This joint resolution disapproves the Bureau of Consumer Financial Protection's rule defining "Larger Participants" for general-use digital consumer payment applications.
Pete Ricketts
Senator
NE
This joint resolution disapproves a final rule issued by the Bureau of Consumer Financial Protection (BCFP) that defined "Larger Participants" in the market for general-use digital consumer payment applications. By passing this resolution, Congress nullifies the BCFP's specific definition and any associated regulatory requirements for these digital payment providers. Essentially, this action prevents the BCFP from implementing its proposed oversight framework for large digital payment companies.

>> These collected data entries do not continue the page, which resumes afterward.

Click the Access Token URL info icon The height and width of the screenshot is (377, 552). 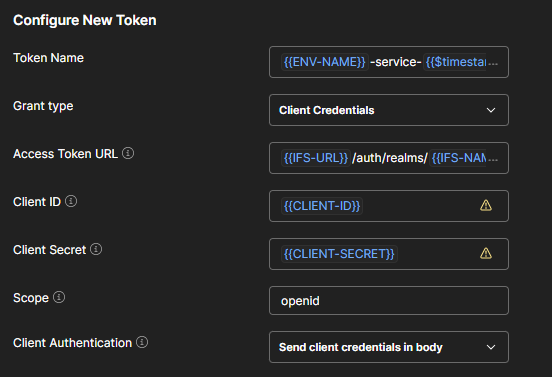128,153
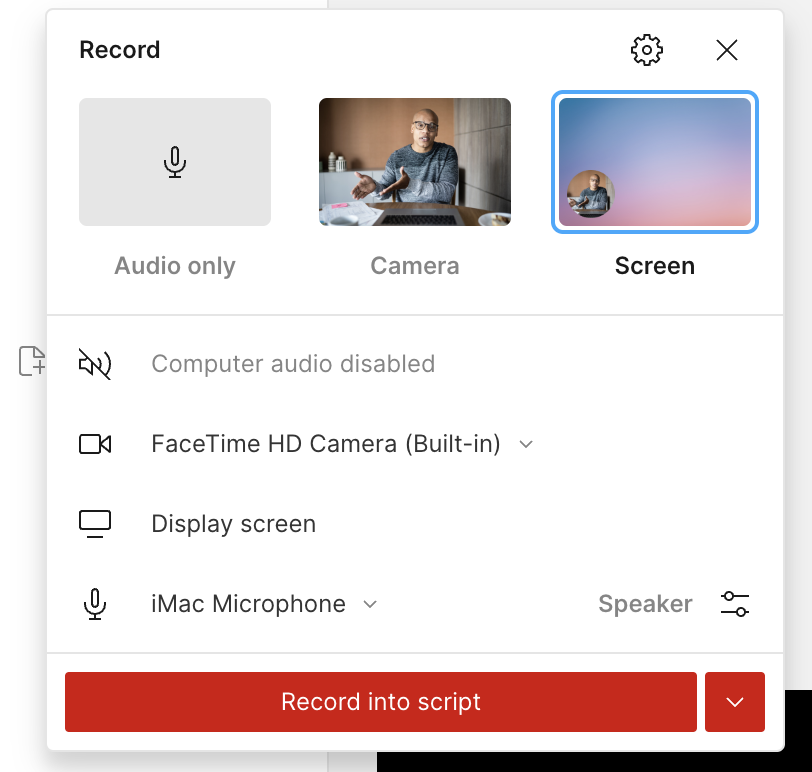Click the microphone icon beside iMac Microphone

94,603
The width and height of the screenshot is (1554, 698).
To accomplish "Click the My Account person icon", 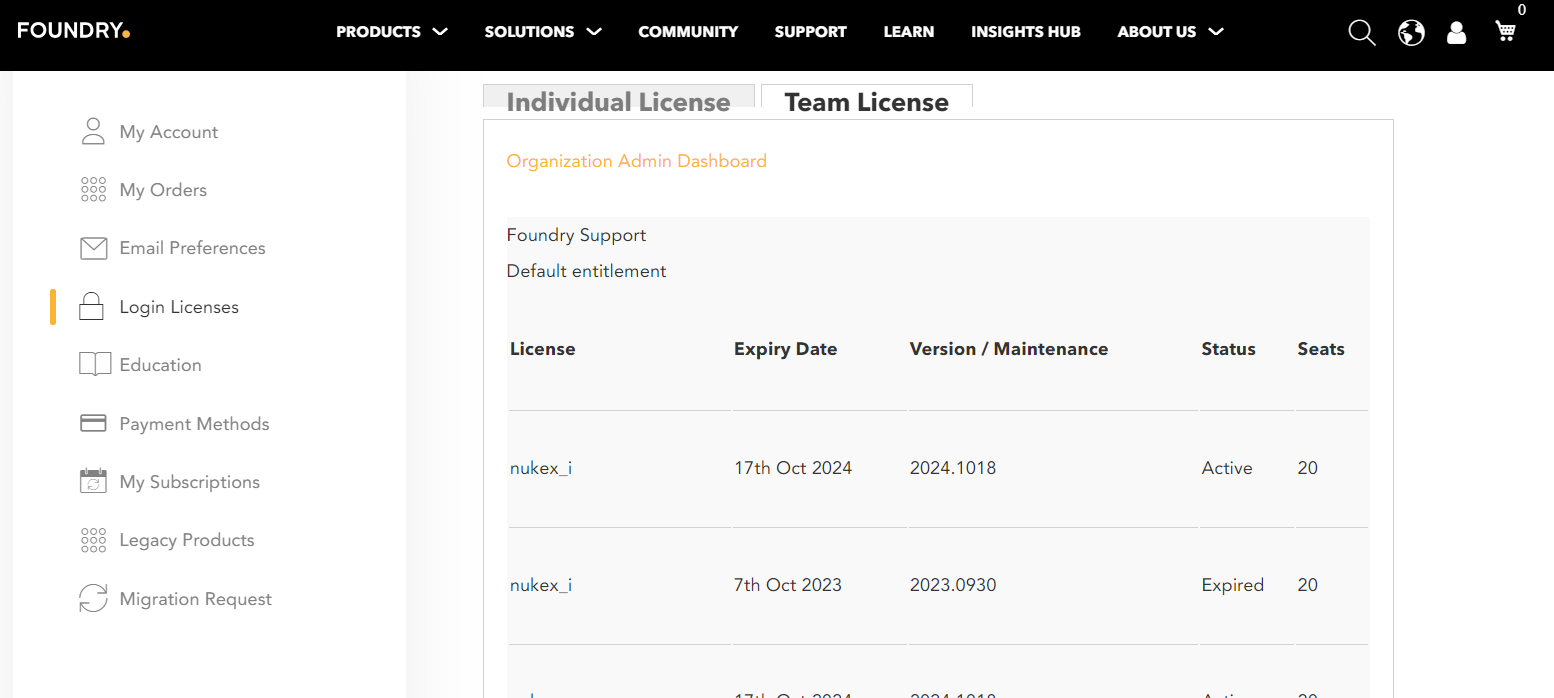I will point(93,131).
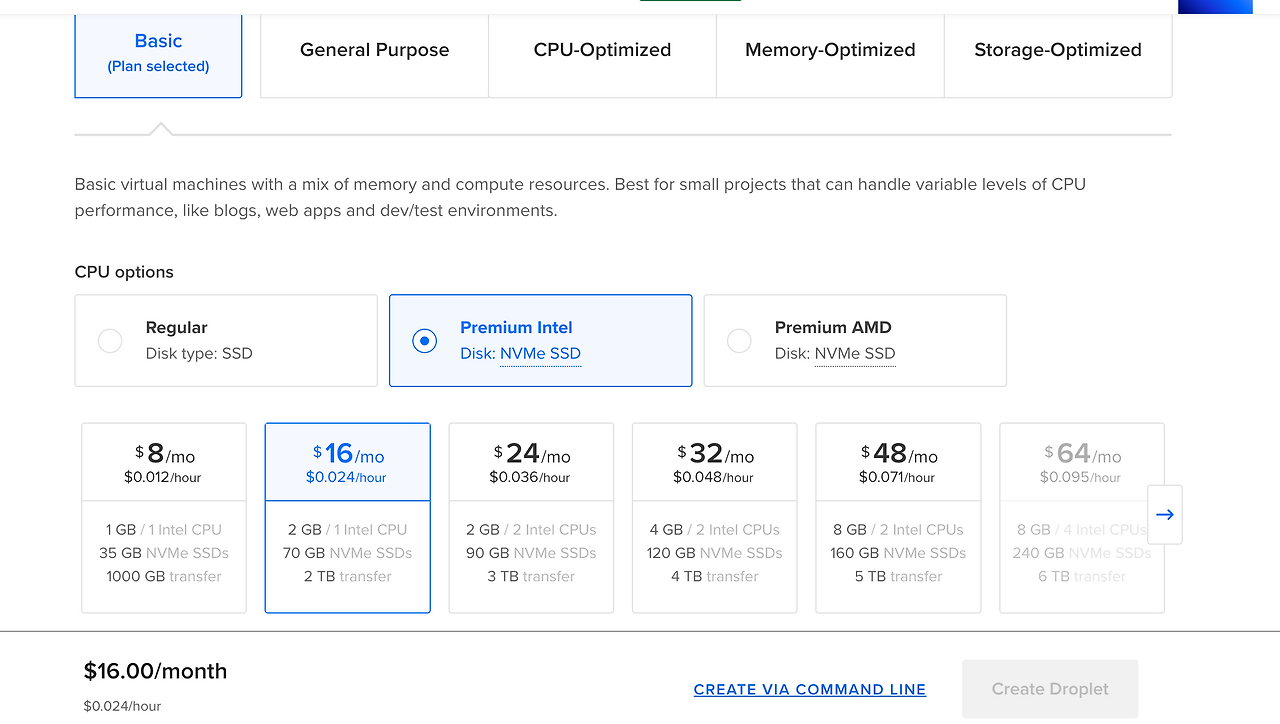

| Party | Total Votes | Yes | No | Did Not Vote |
|---|---|---|---|---|
Democrat | 258 | 0 | 255 | 3 |
Republican | 273 | 270 | 1 | 2 |
Independent | 2 | 0 | 2 | 0 |
This joint resolution is Congress stepping in to hit the eject button on a specific consumer protection rule proposed by the Bureau of Consumer Financial Protection (BCFP). The rule, which the BCFP finalized on December 6, 2024, aimed to define large digital payment platforms—think the apps you use to split dinner checks or pay your babysitter—as “Larger Participants” in the financial market. By passing this resolution, Congress is effectively nullifying that BCFP rule, meaning that specific regulatory definition and any associated requirements for these major digital payment providers will not take effect.
The BCFP’s original intent was to bring regulatory oversight to the biggest players in the digital payment space. If you’re a user, that sounds like a good thing: regulation often means more consumer protection, better security standards, and clear rules for handling your money. This resolution, however, ensures that the companies offering these general-use digital consumer payment applications—the ones that handle massive amounts of transactions daily—will avoid being classified as “Larger Participants.” For the companies themselves, this is a clear win, as it means reduced compliance costs and administrative burdens, which they argue can stifle innovation.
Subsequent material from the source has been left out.